I want to write a little about who Maurice was, both to better serve his memory and to empower this community not to take the “Yale Bubble” as an excuse for apathy. We should feel this loss acutely.

Maurice’s brother Nathan was also shot in the Hill neighborhood three and a half years ago. Nathan was 29 years old. In quick retaliation, Nathan and Maurice’s cousin Trelaine Shaw shot the assailant Robert Cirino, fatally wounding him. At a sentencing hearing for Shaw, a family member asked, “When does it end?” Fear and frustration come as the inevitable consequences of such a senseless string of losses.

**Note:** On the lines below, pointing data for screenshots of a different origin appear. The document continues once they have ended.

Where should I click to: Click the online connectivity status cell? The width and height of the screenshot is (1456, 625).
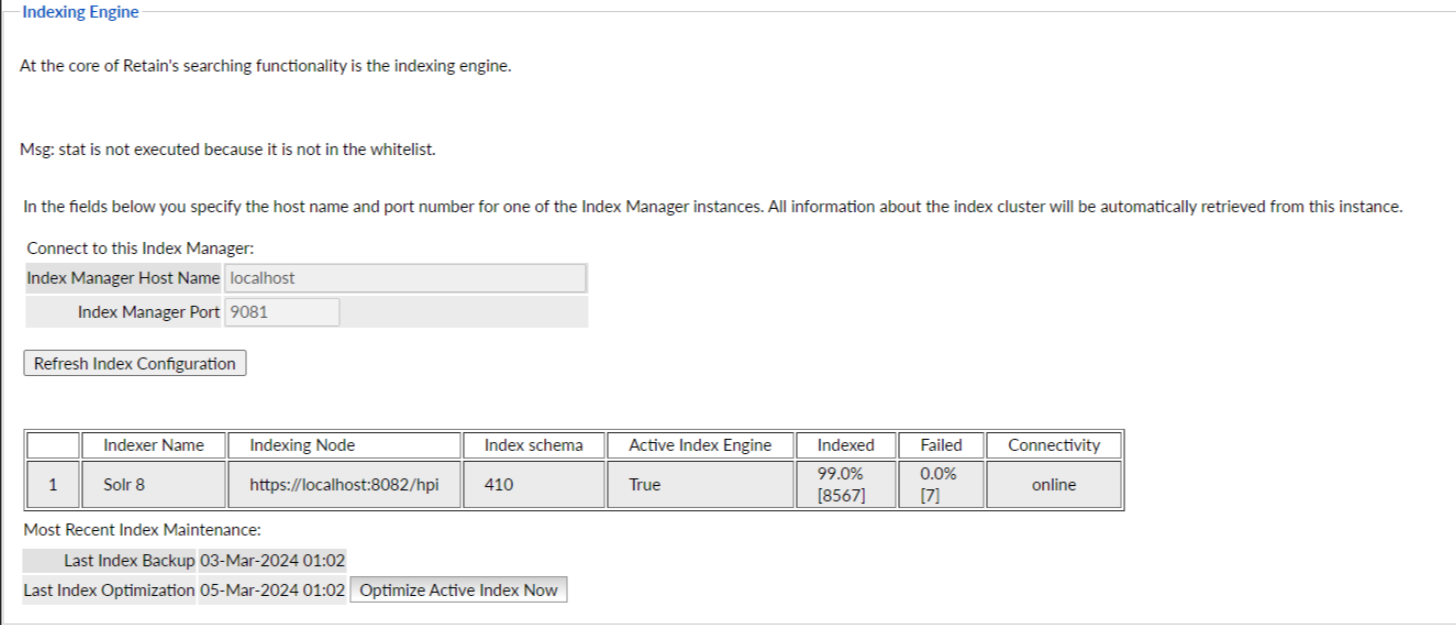pos(1054,485)
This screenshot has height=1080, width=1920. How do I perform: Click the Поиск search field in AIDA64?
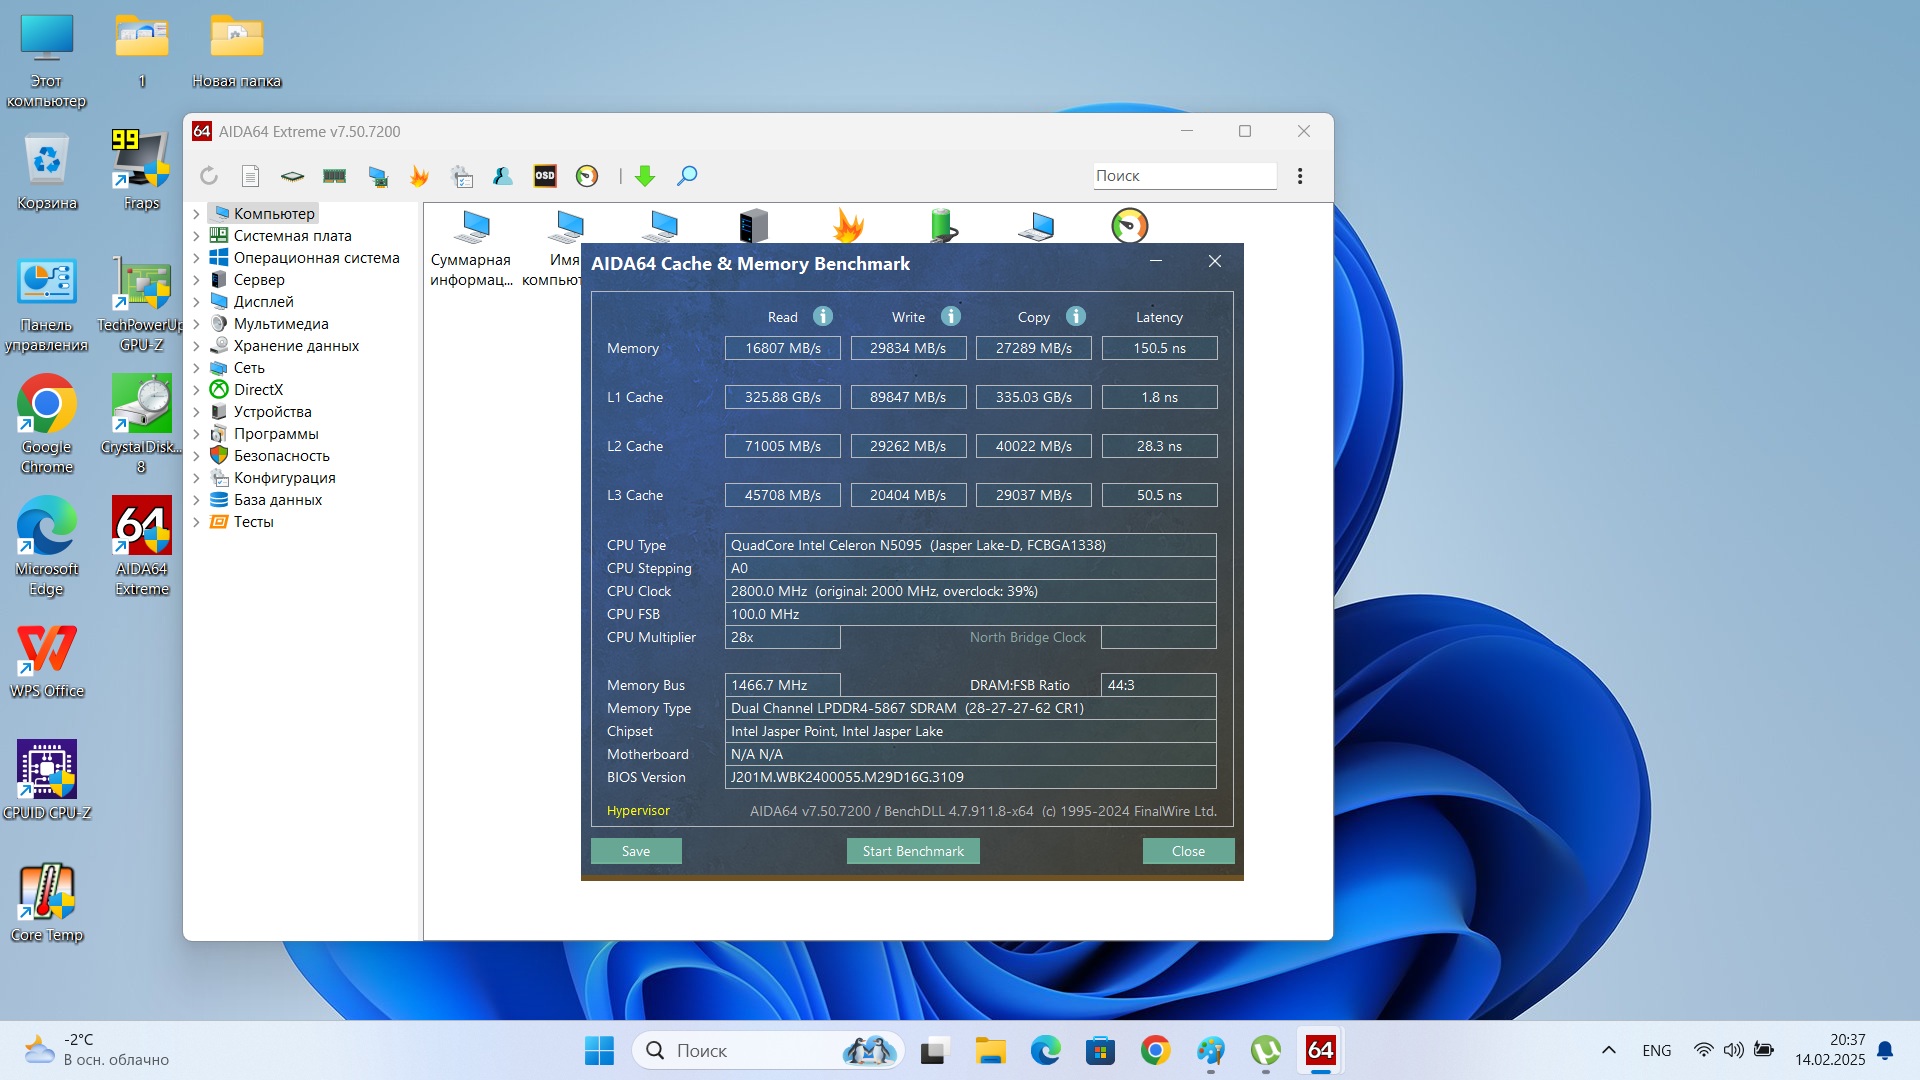tap(1184, 176)
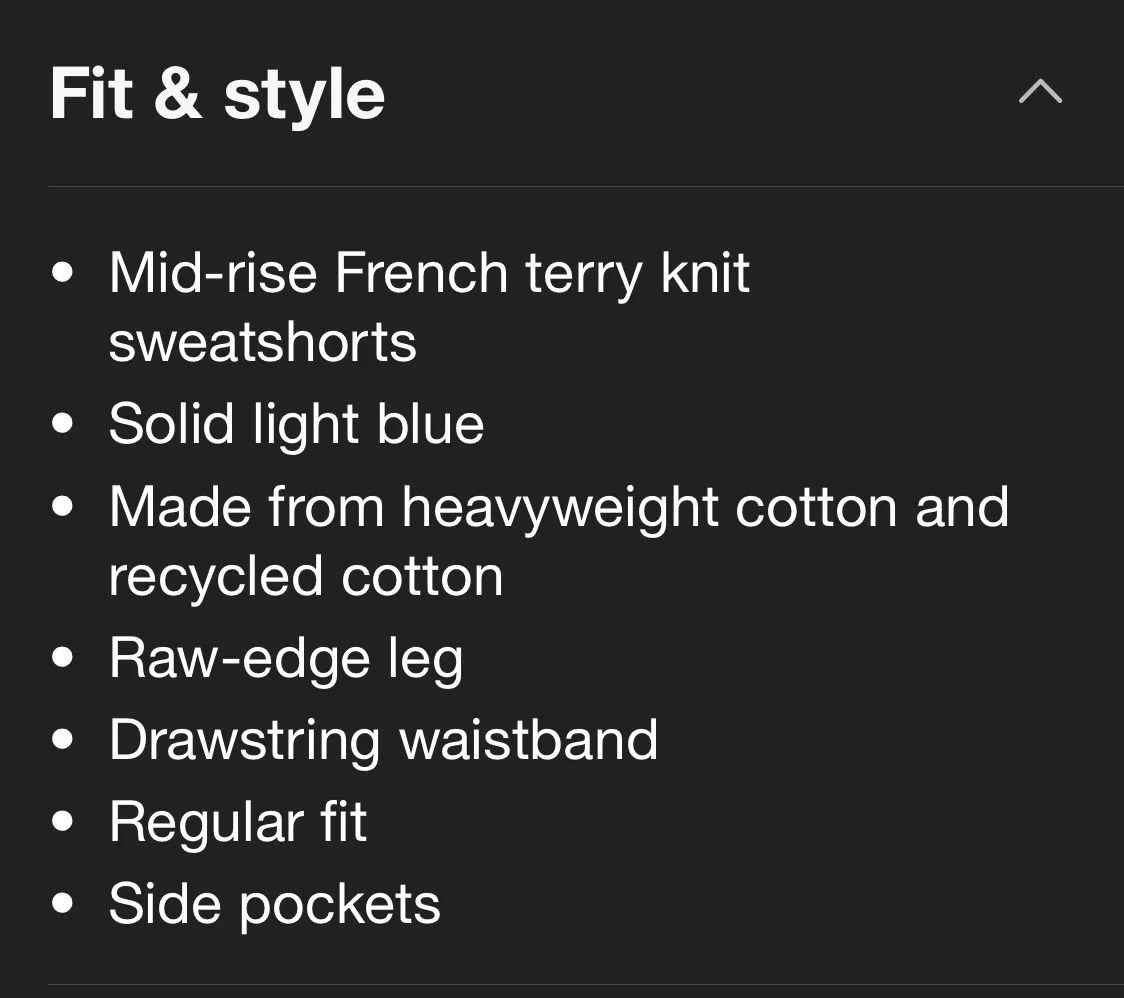Click the bullet beside Mid-rise French terry
The height and width of the screenshot is (998, 1124).
(x=63, y=272)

While we should push for reform in policing and criminal justice where necessary, we cannot treat a life lost to urban gun violence as a casual occurrence, easily forgotten amidst the world-weariness of this town.

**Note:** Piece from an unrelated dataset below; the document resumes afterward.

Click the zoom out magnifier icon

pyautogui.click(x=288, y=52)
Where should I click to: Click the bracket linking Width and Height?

At least once a week, I run past the School of Medicine, along Davenport Avenue to Ella T. Grasso, making a long loop along the West River towards the grid of downtown. This path takes me past the parking lot at 210 Davenport, where Maurice died. Near 210 there is a little convenience store, where I stopped in to ask about the incident. Alternating between English and Spanish, the workers behind the counter seemed unfazed by the incident. Kids were playing near the parking lot, just outside a compact apartment building, in front of a bus stop.

As more comes to light about Maurice, I encourage the News to make this story a priority. The problem is that so little information exists about those who fall victim to gun violence. It’s a gap that college newspapers, better equipped in certain ways to cover these events, can fill. And few college papers can match the resources of the News. Or, the students whose passion brought McKesson to the podium could band together to create a community archive, better, at least, than the one that can be found on the New Haven Register’s Homicides Report blog.

I don’t plan to change my route because of Maurice’s passing. Perhaps this makes me naïve. But I’d prefer to think of myself as hopeful: hopeful that our work in the community, whether we silently play witness or charge forward with activism, will make death on Davenport Avenue less likely.